If you often use ChatGPT to look up information, develop topic ideas, or verify facts, the most noteworthy recent change is the evolution of the ChatGPT search feature. It no longer just “answers from memory,” but acts more like an assistant that can retrieve, filter, and provide citations. Below, using a few high-frequency scenarios, we’ll explain clearly how the ChatGPT search feature can be used—and how to use it more reliably.
What the ChatGPT search feature is: from browsing to “more like a search engine”
In the past, browsing was more like “I take a look at a webpage and then summarize it for you,” but now the ChatGPT search feature emphasizes “timely answers + recommended relevant sources” more. OpenAI has also publicly mentioned that it is testing a prototype closer to a search experience (often referred to as SearchGPT), which organizes more relevant web results into answers you can follow up on with additional questions. Because the feature is being rolled out gradually, the entry points and results you see in the interface may vary slightly depending on your region and account permissions.

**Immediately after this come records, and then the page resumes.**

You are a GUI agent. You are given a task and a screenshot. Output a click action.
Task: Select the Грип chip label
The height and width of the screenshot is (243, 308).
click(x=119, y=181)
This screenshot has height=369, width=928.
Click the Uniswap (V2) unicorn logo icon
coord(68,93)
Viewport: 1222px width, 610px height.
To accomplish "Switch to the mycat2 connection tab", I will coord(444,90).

How to ask questions so it’s easier to find the “right webpages”
To make the ChatGPT search feature more accurate, the key is to clearly state the “retrieval criteria”: the topic, scope, and preferred source types. For example, you can ask it to “prioritize official announcements/authoritative media/academic institutions,” and specify language and region. If you need comparisons, add a sentence like: “List the points of disagreement across different sources, and label which citation comes from which item.”

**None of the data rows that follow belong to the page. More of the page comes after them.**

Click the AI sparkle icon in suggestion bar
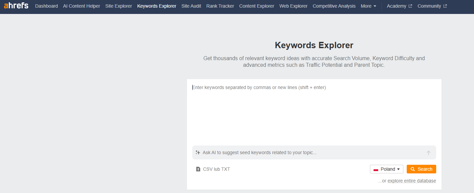This screenshot has height=193, width=474. [x=198, y=152]
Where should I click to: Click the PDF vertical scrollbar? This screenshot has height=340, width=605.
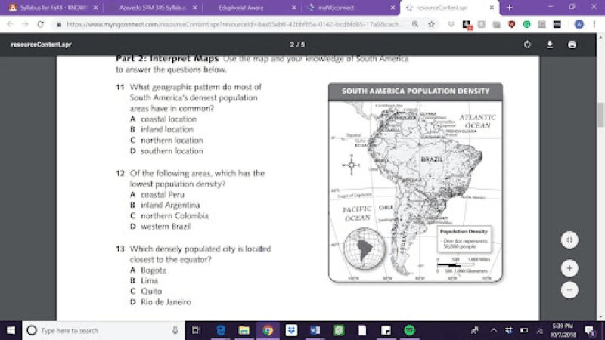coord(600,113)
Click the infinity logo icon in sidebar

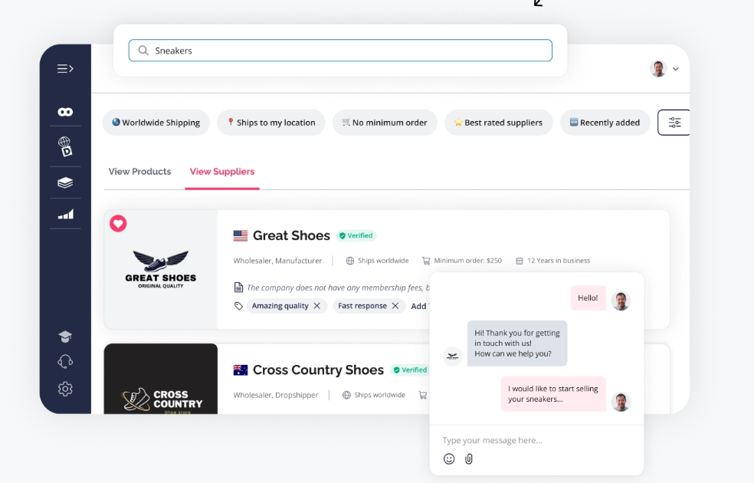pyautogui.click(x=65, y=112)
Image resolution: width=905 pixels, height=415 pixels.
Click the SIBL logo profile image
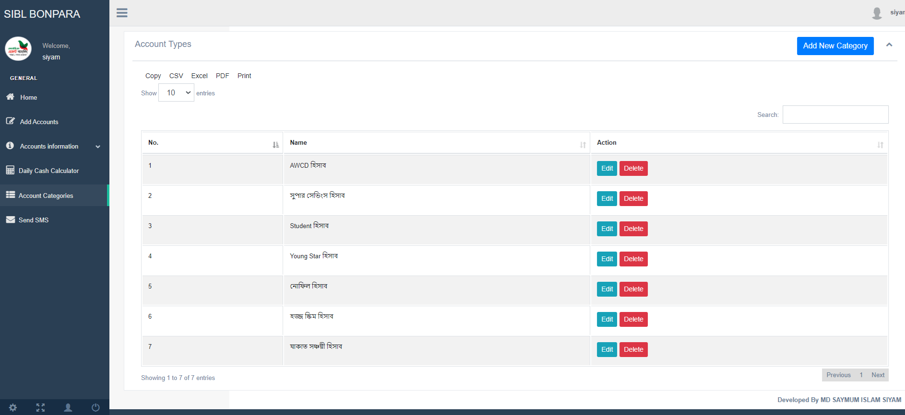(18, 49)
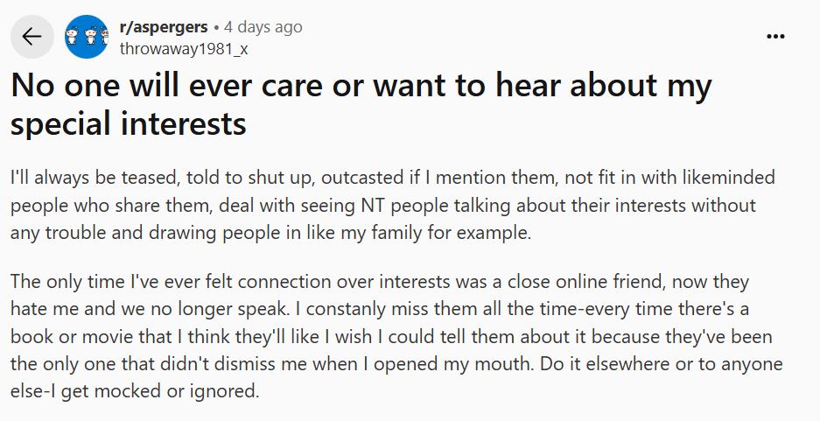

Understanding citations and sources: turning “usable information” into “verifiable information”
When the ChatGPT search feature provides links or source cues, it’s recommended that you focus on three things: whether the source is primary, whether the publication date is too old, and whether the conclusion has been interpreted secondhand. For controversial topics, having it provide summaries of sources supporting and opposing the claim will be closer to the real structure of information. You can also ask it to quote the key original sentences to reduce distortion from paraphrasing.
Which workflows it fits: saving time on topic selection, competitor research, and fact-checking
When developing content topics, use the ChatGPT search feature to first pull a “recent hot topics and frequently asked questions list,” then have it output angles segmented by audience tiers—this can be highly efficient. For competitor analysis, have it collect information across the same dimensions (official website/pricing/feature updates) and then summarize it in a table, making later review much easier. For fact-checking, directly ask it to “search first, then answer, and provide sources,” which can significantly reduce the risk of making things up out of thin air.

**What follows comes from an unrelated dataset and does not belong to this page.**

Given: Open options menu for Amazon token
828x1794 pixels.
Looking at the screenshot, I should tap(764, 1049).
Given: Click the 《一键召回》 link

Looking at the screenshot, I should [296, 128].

Usage reminder: don’t treat search as the final conclusion
The ChatGPT search feature is suitable for “quickly locating leads” and “organizing multi-source information,” but it is not a final arbiter. For high-risk areas such as medical, legal, and investment matters, be sure to open the original text to verify, and defer to professional advice. Treat it as an assistant that can search, not your only source of information, and you’ll use it with more confidence and efficiency.